The 30 months of LIHP data also offer clues for what we can expect from the Medicaid expansion, not just in California but across the nation, too.
Lesson #1: Brace for steady, if sometimes slow enrollment
“The first big lesson is that enrollment in expansions like [the LIHP] takes a while,” Benjamin Sommers tells California Healthline.
Sommers, a Harvard professor, was the lead author of a new Health Affairs study that examined early Medicaid expansion in several states.
In California, “enrollment was still steadily increasing [two-to-three] years into the expansion,” Sommers notes. “So we shouldn’t be too quick to judge the success of failure of the Medicaid expansion until we have a longer time period to evaluate.”
Lesson #2: The sickest and oldest patients aggressively seek out coverage
Many of the initial enrollees in the LIHP were those with the most motivation to get covered, experts note.
About one-third of people who gained coverage through the program had chronic conditions, for example. And the age breakdown of LIHP enrollees was also notable; more than half were ages 45 and up.
Taken together, it’s a reminder that it’s not just the oldest and sickest who are more likely to seek out private coverage, like the new plans being sold through insurance exchanges, but all forms of new coverage available through the Affordable Care Act.
Lesson #3: Emergency department utilization will stabilize
The LIHP also has a chance to make a major contribution to the Obamacare canon: by offering data on whether coverage expansion reduces unnecessary utilization or merely adds demand to the health system.
There just hasn’t been much evidence either way, which is why so much attention has focused on data coming out of the Oregon Health Insurance Experiment. For example, researchers have puzzled over the eye-catching conclusion that Medicaid expansion in Oregon led to a surge in emergency visits.
However, that’s not quite what California’s LIHP found.
A recent report suggested that ED utilization was flat– or even fell — among LIHP enrollees, although more comprehensive data suggests that there was a short-lived spike. But that should be within expectations, suggested Gerald Kominski, director of UCLA’s Center for Health Policy Research.

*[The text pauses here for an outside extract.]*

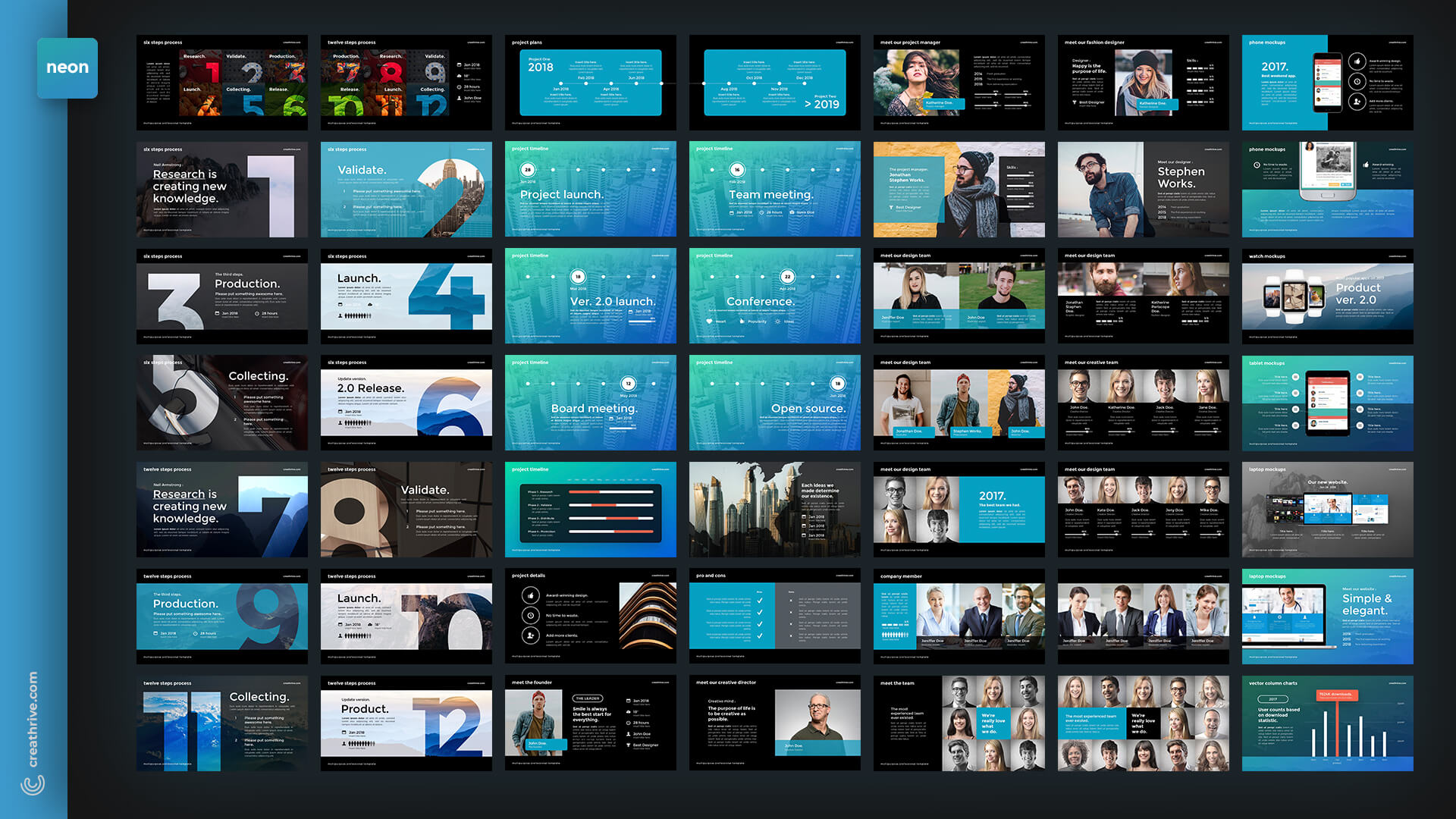Check a pro item checkmark on pro and cons slide
This screenshot has height=819, width=1456.
pyautogui.click(x=759, y=601)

“That behavior of seeking primary care in the ER has been reinforced for a period of years, and it doesn’t change immediately just because you give somebody an insurance card,” Kominski told the U-T San Diego‘s Paul Sisson recently.
Dylan Roby, Kominski’s colleague at UCLA, says that the center is preparing an “apples-to-apples” comparison of utilization between residents who had access to the safety net and those who didn’t, drawing on LIHP data.

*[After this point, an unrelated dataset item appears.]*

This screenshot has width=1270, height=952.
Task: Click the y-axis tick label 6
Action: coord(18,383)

“In those analyses, which are preliminary, we do see an initial increase in [ED], outpatient, and [inpatient] use that stabilizes over time,” Roby tells California Healthline.
The LIHP’s legacy can be seen in Medi-Cal’s rapid growth. In addition to the LIHP’s infusion of enrollees, another 584,000 Californians residents were deemed eligible for the state’s Medicaid program through the Covered California exchange. And experts say that providers and managed care plans’ experience working with LIHP enrollees will prove valuable for redesigning care management and delivery to this underserved population.
But the legacy of the “most under-reported story” in health reform also could offer takeaways for how the next big coverage expansion gets covered in the press.
“We should be less concerned on a month-by-month basis whether or not the law meets predetermined, [imprecise] benchmarks” Harvard’s Sommers says, “and instead keep an eye on the big picture of what coverage expansion is doing for those gaining insurance.”
Here’s what else is making news on the road to reform.
Employers cutting back on coverage: Bloomberg‘s Alex Wayne reports that Target will drop health coverage for its part-time workers ahead of new ACA regulations, following the lead of several other major companies.
Why the ACA is a boon for health plans: The Washington Post‘s Sarah Kliff explains that health insurers are only seeing Obamacare as a positive.
How the law’s helping: At the New York Times, Sabrina Tavernise reviews how expanding Medicaid coverage has brought relief to rural West Virginians.